TASK TO COMPLETE » Can you arrange the items below as a Markdown table with the columns "Row" and "Line," giving each nonblank line its own numbered row and leaving out the blank lines?

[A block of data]
======
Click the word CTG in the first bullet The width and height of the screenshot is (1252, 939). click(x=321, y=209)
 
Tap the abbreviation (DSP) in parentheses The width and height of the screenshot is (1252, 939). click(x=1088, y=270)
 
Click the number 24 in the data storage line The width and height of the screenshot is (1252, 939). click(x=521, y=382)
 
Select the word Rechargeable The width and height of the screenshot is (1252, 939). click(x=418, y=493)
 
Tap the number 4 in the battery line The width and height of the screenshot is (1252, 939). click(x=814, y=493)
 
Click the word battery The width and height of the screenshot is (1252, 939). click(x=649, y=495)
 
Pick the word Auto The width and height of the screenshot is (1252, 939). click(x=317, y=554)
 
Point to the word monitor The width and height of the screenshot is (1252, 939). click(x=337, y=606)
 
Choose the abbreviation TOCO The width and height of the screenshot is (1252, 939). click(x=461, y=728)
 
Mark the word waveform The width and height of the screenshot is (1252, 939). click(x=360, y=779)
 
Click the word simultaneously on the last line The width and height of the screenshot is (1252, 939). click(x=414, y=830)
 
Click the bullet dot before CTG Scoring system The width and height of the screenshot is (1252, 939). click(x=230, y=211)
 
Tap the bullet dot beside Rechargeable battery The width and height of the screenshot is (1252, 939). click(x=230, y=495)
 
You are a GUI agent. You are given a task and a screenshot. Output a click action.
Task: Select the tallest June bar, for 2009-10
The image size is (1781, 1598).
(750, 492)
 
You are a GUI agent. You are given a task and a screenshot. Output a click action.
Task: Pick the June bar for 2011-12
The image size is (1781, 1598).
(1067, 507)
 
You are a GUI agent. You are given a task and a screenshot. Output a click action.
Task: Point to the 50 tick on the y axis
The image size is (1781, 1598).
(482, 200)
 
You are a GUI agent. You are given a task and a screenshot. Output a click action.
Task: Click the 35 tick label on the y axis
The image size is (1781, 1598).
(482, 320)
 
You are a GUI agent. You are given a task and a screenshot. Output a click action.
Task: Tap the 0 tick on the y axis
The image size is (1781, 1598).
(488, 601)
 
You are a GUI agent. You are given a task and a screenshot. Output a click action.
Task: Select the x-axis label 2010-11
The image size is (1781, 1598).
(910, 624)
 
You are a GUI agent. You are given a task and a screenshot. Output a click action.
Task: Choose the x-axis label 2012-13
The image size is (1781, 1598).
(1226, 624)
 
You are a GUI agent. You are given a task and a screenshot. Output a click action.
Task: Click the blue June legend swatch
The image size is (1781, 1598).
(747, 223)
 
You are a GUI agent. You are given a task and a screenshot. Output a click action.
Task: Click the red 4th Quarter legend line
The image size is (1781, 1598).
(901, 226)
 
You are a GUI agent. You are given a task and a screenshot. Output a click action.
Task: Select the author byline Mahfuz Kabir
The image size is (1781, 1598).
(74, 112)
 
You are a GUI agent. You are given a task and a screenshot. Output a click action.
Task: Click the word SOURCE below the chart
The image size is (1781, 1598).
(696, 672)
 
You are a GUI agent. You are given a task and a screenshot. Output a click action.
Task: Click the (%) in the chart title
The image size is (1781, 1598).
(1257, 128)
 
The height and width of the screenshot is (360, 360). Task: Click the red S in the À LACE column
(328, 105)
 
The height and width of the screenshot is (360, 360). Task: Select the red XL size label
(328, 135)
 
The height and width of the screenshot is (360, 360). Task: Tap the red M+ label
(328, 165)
======
SOLUTION BELOW »
| Row | Line |
|---|---|
| 1 | Click the word CTG in the first bullet The width and height of the screenshot is (1252, 939). click(x=321, y=209) |
| 2 | Tap the abbreviation (DSP) in parentheses The width and height of the screenshot is (1252, 939). click(x=1088, y=270) |
| 3 | Click the number 24 in the data storage line The width and height of the screenshot is (1252, 939). click(x=521, y=382) |
| 4 | Select the word Rechargeable The width and height of the screenshot is (1252, 939). click(x=418, y=493) |
| 5 | Tap the number 4 in the battery line The width and height of the screenshot is (1252, 939). click(x=814, y=493) |
| 6 | Click the word battery The width and height of the screenshot is (1252, 939). click(x=649, y=495) |
| 7 | Pick the word Auto The width and height of the screenshot is (1252, 939). click(x=317, y=554) |
| 8 | Point to the word monitor The width and height of the screenshot is (1252, 939). click(x=337, y=606) |
| 9 | Choose the abbreviation TOCO The width and height of the screenshot is (1252, 939). click(x=461, y=728) |
| 10 | Mark the word waveform The width and height of the screenshot is (1252, 939). click(x=360, y=779) |
| 11 | Click the word simultaneously on the last line The width and height of the screenshot is (1252, 939). click(x=414, y=830) |
| 12 | Click the bullet dot before CTG Scoring system The width and height of the screenshot is (1252, 939). click(x=230, y=211) |
| 13 | Tap the bullet dot beside Rechargeable battery The width and height of the screenshot is (1252, 939). click(x=230, y=495) |
| 14 | You are a GUI agent. You are given a task and a screenshot. Output a click action. |
| 15 | Task: Select the tallest June bar, for 2009-10 |
| 16 | The image size is (1781, 1598). |
| 17 | (750, 492) |
| 18 | You are a GUI agent. You are given a task and a screenshot. Output a click action. |
| 19 | Task: Pick the June bar for 2011-12 |
| 20 | The image size is (1781, 1598). |
| 21 | (1067, 507) |
| 22 | You are a GUI agent. You are given a task and a screenshot. Output a click action. |
| 23 | Task: Point to the 50 tick on the y axis |
| 24 | The image size is (1781, 1598). |
| 25 | (482, 200) |
| 26 | You are a GUI agent. You are given a task and a screenshot. Output a click action. |
| 27 | Task: Click the 35 tick label on the y axis |
| 28 | The image size is (1781, 1598). |
| 29 | (482, 320) |
| 30 | You are a GUI agent. You are given a task and a screenshot. Output a click action. |
| 31 | Task: Tap the 0 tick on the y axis |
| 32 | The image size is (1781, 1598). |
| 33 | (488, 601) |
| 34 | You are a GUI agent. You are given a task and a screenshot. Output a click action. |
| 35 | Task: Select the x-axis label 2010-11 |
| 36 | The image size is (1781, 1598). |
| 37 | (910, 624) |
| 38 | You are a GUI agent. You are given a task and a screenshot. Output a click action. |
| 39 | Task: Choose the x-axis label 2012-13 |
| 40 | The image size is (1781, 1598). |
| 41 | (1226, 624) |
| 42 | You are a GUI agent. You are given a task and a screenshot. Output a click action. |
| 43 | Task: Click the blue June legend swatch |
| 44 | The image size is (1781, 1598). |
| 45 | (747, 223) |
| 46 | You are a GUI agent. You are given a task and a screenshot. Output a click action. |
| 47 | Task: Click the red 4th Quarter legend line |
| 48 | The image size is (1781, 1598). |
| 49 | (901, 226) |
| 50 | You are a GUI agent. You are given a task and a screenshot. Output a click action. |
| 51 | Task: Select the author byline Mahfuz Kabir |
| 52 | The image size is (1781, 1598). |
| 53 | (74, 112) |
| 54 | You are a GUI agent. You are given a task and a screenshot. Output a click action. |
| 55 | Task: Click the word SOURCE below the chart |
| 56 | The image size is (1781, 1598). |
| 57 | (696, 672) |
| 58 | You are a GUI agent. You are given a task and a screenshot. Output a click action. |
| 59 | Task: Click the (%) in the chart title |
| 60 | The image size is (1781, 1598). |
| 61 | (1257, 128) |
| 62 | The height and width of the screenshot is (360, 360). Task: Click the red S in the À LACE column |
| 63 | (328, 105) |
| 64 | The height and width of the screenshot is (360, 360). Task: Select the red XL size label |
| 65 | (328, 135) |
| 66 | The height and width of the screenshot is (360, 360). Task: Tap the red M+ label |
| 67 | (328, 165) |